A Cry For Help
My beautiful, poised, creative, and highly intelligent child came to me in middle school confessing that she needed help as she was cutting herself. I contacted a psychiatrist that night and began an 8 year odyssey of getting her in to see the best therapists possible. I worked every connection to find the most competent professionals in the field calling local universities, wealthy friends with philanthropic hooks, and the cousin twice removed of the friend of a bridesmaid in another friend's wedding to get beyond each therapist's waiting list. My daughter disliked them all at some point; at first meeting, after a few weeks, and some lasted almost a year.

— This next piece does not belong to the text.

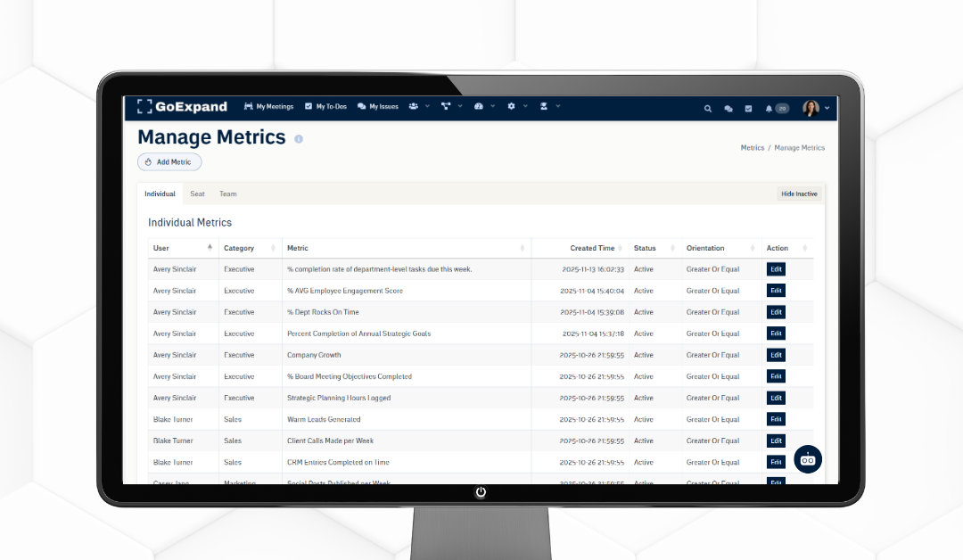Open My Meetings from the navbar
Image resolution: width=963 pixels, height=560 pixels.
268,106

Jeepers! Its Borderline Personality Disorder
I finally figured out that she had Borderline Personality Disorder after she spent a three day stint in the youth mental health ward at a local hospital. The doctor who saw her twice for 5 minutes each time tried to convince me that she was Bipolar. This same doctor would not discuss it with me as I protested that her screaming fits were regular, daily even, and not periodic. She was not up and down or happy and sad nor even depressed and euphoric. She was angry and emotionally volatile always. So I read up on bipolar trying to give the doctor her due and at the bottom of an article on bipolar disorder, I found the answer. Her emotional volatility and the related fallout were clearly defined by Borderline Personality Disorder.
Therapy Is Good for Therapists
Though I had not recognized the syndrome in her, I knew several people whose spouse had been classified with the disorder. And I knew from experience that it was regarded as a bad diagnosis because it is believed to not be very treatable. Since none of the years of therapy, numerous appointments, and various medications helped during the sustained verbal and phyiscal turmoil in my home, I almost lost hope. I now feel that progress can be made but you have to do it yourself. You wouldn't leave your toddler in a neglectful preschool. Similarly, you can not leave your child in the winds of the mental health field to be blown about with a pat on the back while making no progress toward stability.